İKİNCİ LİGDE DAHA SERT BASKETBOL OYNANIYOR

3SAYI: BBL ve TB2L arasında nasıl farklılıklar var?
C.C: BEKO BASKETBOL LİGİ’nde ki oyuncular, TB2L’ye kıyasla doğal olarak daha üst düzey oyuncular. Orada daha akla dayalı bir basketbol var ama İkinci Lig’de biraz daha sert defans gerekiyor. Tabiri caizse maçlarda kavga ediliyor. İkinci Lig’de hakemlerde daha çok göz yumuyorlar bazı şeylere. Onları da çok eleştirmek istemiyorum, hata yapabilirler, bu çok normal ama İkinci Lig hakemleri kesinlikle sertlik düzeyine daha müsama gösteriyorlar.

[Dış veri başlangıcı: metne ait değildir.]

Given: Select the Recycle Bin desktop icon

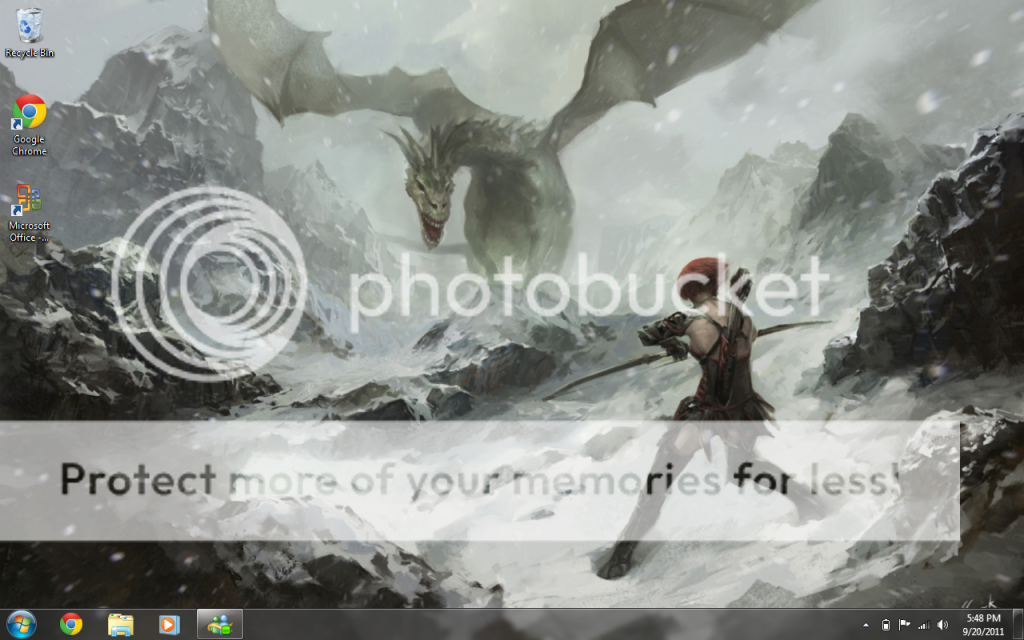Looking at the screenshot, I should (x=29, y=24).
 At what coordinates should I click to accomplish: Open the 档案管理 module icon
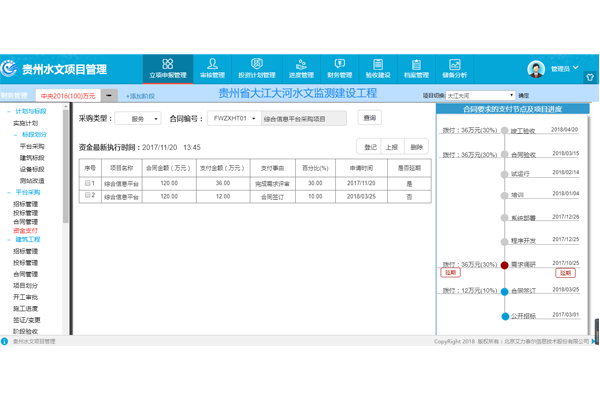pyautogui.click(x=416, y=66)
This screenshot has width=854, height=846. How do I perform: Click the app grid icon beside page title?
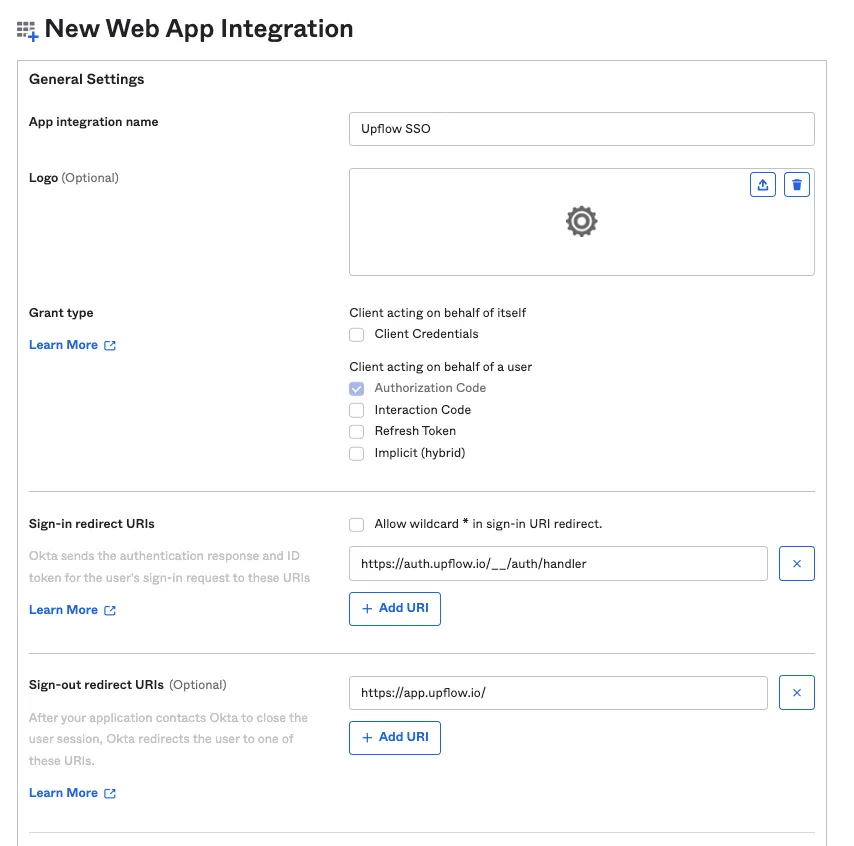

3SAYI: BEKO BASKETBOL LİGİ’nde ki yabancı oyuncu sayısını bir genç oyuncu olarak nasıl değerlendiriyorsun?
C.C: BEKO BASKETBOL LİGİ’nde ki yabancı oyuncu sayısı genç oyuncuların gelişimini etkiliyor. Bizim tecrübe kazanmamız için daha fazla süre almamız gerekiyor. Birinci Lig’de bu tecrübede olup, forma şansı giyen genç oyuncu sayısı maalesef az. İkinci lig kendini gösterme açısından genç oyuncular için bence daha iyi bir düzeyde. Ama yabancı sayısı sadece genç oyuncuları değil, Milli Takım’ları da etkiliyor. 3 yabancı ve 2 Türk ile başlanan ilk 5 kadroda ve az süre alan Türk oyuncuların Milli Takım’lar seviyesinde de başarısı düşüyor. Çünkü sezon içerisinde yeterli maça çıkamamış, yeterli süreyi alamamış konumda olup, diğer Ülker’in oyuncuları ile kıyaslandığında geride kalmış olunuyor. Genç oyunculara güvenen antrenörler olsa bile, diğer takımlarda yabancı oyuncu ağırlığı olduğu zaman herkes o sistemin içine girmek zorunda kalıyor. Çünkü güçlü olan takımın ayakta kaldığı bir sistem ve tartışmasız atletik olarak güçlü olan bir Amerikalı oyuncu takımı bir adım ileri götürebiliyor. Ama takımlardaki yabancı sayısını arttırarak hem gençlerin önü hem de Türk Basketbolunun önü kapatılıyor diye düşünüyorum.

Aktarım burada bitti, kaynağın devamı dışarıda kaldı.